# Source extract
Liam Fox - Another Own Goal

As if the reinstatement to the Cabinet table of disgraced former Defence Secretary Liam Fox were not bad enough, his off-piste excursions have proved to be sources of significant embarrassment to Theresa May as Fox, along with the rest of the “Three Brexiteers”, David Davis and London’s formerly very occasional Mayor Alexander Boris de Pfeffel Johnson, are meant to be charting Britain’s path out of the EU.
When will it finally be Goodnight From Them?

So in order to get his message across, Fox went last Monday to address the CBI’s Presidents’ Committee, and during his address, he once more opened mouth and inserted boot in no style at all, causing his audience to be so displeased that they declined to offer him the usual round of applause afterwards. Worse, the right-leaning press has been conspicuous in its absence when it comes to reporting the incident.

Fortunately, ITV’s political editor Robert Peston was on hand to bring the story to a wider audience, telling “If Liam Fox set out to alienate and upset business leaders, he probably could not be doing a better job of it … First he characterised them and their outfits as fat and lazy … Now I’ve learned that he shocked a group of them, brought together by the Confederation of British Industry (CBI), when he said they should place more of their capital outside Britain”. That’s stupid for a number of reasons right now.

One head of a major UK company observed “Right now we need as much investment here as we can possibly get, to prevent a rise in unemployment - which is what many of us believe will be the painful reality of leaving the EU … Few of us could really believe that he was telling us to invest more in other parts of the world. There was a real sense in the room of 'this is bonkers’”. Peston explains why this should be so.

We are suffering from a record 7% current account deficit - in part because UK businesses and institutions are no longer earning as much as they did on their overseas investments … Whereas foreign companies with operations here are taking more profits out of Britain than in the past”. And he sums up succinctly.

Most economists would probably agree with Mr Fox that over the long term it would be helpful to the UK if British companies increased their stock of productive capital abroad … But to do that on a large scale now could be seen as potentially triggering a balance-of-payments and sterling crisis, because it could be seen as a vote of little confidence in the prospects for the UK of our indigenous businesses”. Quite.

Moreover, with Sterling having fallen by well over 10% since the referendum, investing abroad is now more expensive. As Peston points out, successive Prime Ministers from Mrs T onwards have tried their best to get foreign companies to invest in the UK. Flight of capital from those companies would be bad enough: to have UK businesses join in, with the economy in a potentially parlous state, would be suicidal.

Data entries

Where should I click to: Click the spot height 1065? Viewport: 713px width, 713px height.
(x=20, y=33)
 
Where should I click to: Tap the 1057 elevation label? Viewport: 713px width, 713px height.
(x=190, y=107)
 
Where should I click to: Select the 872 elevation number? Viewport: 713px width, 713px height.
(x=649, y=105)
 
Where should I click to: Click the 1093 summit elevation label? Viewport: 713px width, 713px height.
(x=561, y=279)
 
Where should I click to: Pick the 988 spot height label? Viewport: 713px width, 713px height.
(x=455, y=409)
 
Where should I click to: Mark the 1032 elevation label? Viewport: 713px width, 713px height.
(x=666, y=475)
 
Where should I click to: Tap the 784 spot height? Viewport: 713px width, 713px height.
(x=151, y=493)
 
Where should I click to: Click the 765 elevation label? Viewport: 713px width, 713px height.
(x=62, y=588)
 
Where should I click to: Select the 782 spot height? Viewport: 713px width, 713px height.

# Task to carry out
In the piece on Liam Fox, how did the CBI audience respond once his address ended?

# Exercise response
They declined to give him the usual round of applause.